11カオス 戦士はペンをとれ!
ラグビーのワールドカップに興味はありますか。ありませんか。テレビ中継をみていますか。みていませんか。スタジアムへ観戦に出かけたりしますか。それともPV? それとも、まるでなんのことかわかりませんか。
妻はほとんど興味を示しません。スポーツイベントにはほとんど興味がないようです。カクヨム作家さんもそうなんでしょうか。
スポーツ中継の食わず嫌いはしない私は、なんでも見ます。一応の興味もあります。ラグビーのワールドカップも見ました。対スコットランド戦はとてもいい試合でした。
いやいや、ラグビーのことを書きたいのではなくて、小説のことを書きたいのです。
スポーツをする人ならぴんとくるものがあると思うのですが、敵となる相手と対峙し、実際に対戦してみると実際には言葉を交わすことはないのに、多くの事柄が対戦相手から伝わってくることがあります。
競技に関する才能。
これまで積み上げてきた努力。
競技にかける情熱。
それらを総合した相手と自分の力量の違い――といったものです。
相手を間近にして、拳を交わしたり、お互いに組み合ったり、ボールを交換するうちに、そのことを語り合っているわけではないのに、どんどん、そのことが自分の中に流れ込んできて、敵であるのに尊敬する気持ちが湧いてきたり、逆にさらに憎らしくなったりします。言葉を介さない、スポーツを通じて体感する不思議な感覚です。
敵も味方も、相手も自分も、大勢の人がいま戦っている競技――その「ひとつのこと」に意識が収斂され、寄り添っているからこそ生まれる感覚なのかもしれません。

---

▶ **実施する作業**
1. ラグビー観戦と対戦相手から伝わる感覚についての提示文をもとに、次の問いに答えてください。
(a) 筆者の妻はスポーツイベントにどの程度興味を示すか。
(b) 筆者が「とてもいい試合」だったと述べているのはどの試合か。
(c) 対戦相手から伝わってくる事柄として、箇条で挙げられている三つは何か。
2. ラグビー観戦と対戦相手から伝わる感覚についての提示文を、最後の文の後から書き継いでください。

▶ **データセットのエントリ**
---

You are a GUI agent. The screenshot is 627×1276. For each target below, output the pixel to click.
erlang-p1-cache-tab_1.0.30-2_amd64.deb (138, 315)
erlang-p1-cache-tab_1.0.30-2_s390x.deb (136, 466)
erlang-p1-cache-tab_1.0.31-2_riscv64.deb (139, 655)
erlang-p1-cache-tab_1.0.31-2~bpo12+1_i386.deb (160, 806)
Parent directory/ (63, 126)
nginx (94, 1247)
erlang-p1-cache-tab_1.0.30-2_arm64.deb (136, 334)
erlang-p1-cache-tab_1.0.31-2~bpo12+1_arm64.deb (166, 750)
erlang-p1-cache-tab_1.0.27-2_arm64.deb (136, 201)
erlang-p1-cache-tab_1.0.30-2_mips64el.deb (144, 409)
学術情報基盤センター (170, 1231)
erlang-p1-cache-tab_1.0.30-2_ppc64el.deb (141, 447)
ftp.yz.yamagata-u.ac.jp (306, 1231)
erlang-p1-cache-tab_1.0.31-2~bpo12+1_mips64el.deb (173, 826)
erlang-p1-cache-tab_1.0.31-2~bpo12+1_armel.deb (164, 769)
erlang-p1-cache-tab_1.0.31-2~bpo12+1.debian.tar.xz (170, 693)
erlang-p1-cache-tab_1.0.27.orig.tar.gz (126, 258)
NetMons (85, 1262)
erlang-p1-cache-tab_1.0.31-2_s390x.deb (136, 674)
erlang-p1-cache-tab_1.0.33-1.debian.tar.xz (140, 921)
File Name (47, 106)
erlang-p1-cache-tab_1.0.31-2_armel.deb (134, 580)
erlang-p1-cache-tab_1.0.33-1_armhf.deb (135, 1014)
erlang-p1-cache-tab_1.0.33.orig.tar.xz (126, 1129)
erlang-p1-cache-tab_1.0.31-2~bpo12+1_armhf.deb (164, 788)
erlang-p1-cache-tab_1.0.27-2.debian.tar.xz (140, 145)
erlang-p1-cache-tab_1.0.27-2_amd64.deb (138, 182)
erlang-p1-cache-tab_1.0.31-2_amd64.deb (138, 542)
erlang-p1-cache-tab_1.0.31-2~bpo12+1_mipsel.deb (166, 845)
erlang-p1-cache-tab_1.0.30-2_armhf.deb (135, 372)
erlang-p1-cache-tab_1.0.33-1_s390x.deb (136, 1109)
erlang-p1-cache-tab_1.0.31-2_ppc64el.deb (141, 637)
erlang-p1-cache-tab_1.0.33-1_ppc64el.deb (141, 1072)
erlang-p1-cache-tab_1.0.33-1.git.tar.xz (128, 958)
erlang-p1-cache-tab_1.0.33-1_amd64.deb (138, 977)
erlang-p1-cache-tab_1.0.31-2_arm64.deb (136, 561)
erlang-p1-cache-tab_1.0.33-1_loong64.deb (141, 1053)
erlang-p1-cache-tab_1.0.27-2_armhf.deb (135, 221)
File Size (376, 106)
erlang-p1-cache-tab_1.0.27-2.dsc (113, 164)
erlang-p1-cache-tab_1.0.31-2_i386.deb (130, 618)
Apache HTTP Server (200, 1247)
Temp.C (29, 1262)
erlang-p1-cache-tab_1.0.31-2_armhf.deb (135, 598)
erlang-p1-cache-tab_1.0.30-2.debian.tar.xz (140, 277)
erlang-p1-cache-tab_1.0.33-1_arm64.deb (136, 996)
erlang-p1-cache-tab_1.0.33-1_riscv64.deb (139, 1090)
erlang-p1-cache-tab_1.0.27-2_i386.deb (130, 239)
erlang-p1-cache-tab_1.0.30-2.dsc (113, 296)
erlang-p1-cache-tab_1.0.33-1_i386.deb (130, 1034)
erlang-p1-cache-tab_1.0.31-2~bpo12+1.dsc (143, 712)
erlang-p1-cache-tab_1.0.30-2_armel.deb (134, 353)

---

▶ **各作業の結果**
1.
(a) ほとんど興味を示さない。
(b) ラグビーのワールドカップの対スコットランド戦。
(c) 競技に関する才能、これまで積み上げてきた努力、競技にかける情熱。

2.
ひるがえって文章はどうかというと、これとは逆に書き手が言葉を使って自分の描きたいことを伝えようとしているにも関わらず、読み手にそれを伝えるのはなかなかに難しいものです。
ベストセラー作家というのが、一握りの人たちに限られているのを考えると、これはプロの作家でも非常に難しいことだとわかります。ましてや私のような泡沫Web作家などいうまでもないというわけで……。
スポーツでなら比較的容易な「ひとつのこと」の共有も、言葉を介した文章になると途端に難しくなる。ひとつの物語を書き手と読み手で共有できなくなるということは、言葉というもののもつの制約、そして限界を思い知らされます。
小説を書く人は、この言葉の不自由さをわきまえて文章を書かないといけません。読み手に伝わる自分の考えは、言葉だけでは結局不十分でしかないのが当たり前。
もしあなたが、自作の小説の意図が十分読み手に伝わらないときに――。
「おれの文学を理解できない、文盲野郎め!」
なんて、腹を立てているとしたら、それはお門違いです。むしろ、言葉の持つ特性に対する認識不足を自ら晒しているようなもの。
私たちは、言葉というとても不自由なものを武器に、人の心を揺さぶろうという勝ち目の薄い勝負に賭けた戦士なのです。
でも、前評判はそれほどでもなかったラグビーの日本代表が、全勝でワールドカップの決勝トーナメントに進んだくらいです。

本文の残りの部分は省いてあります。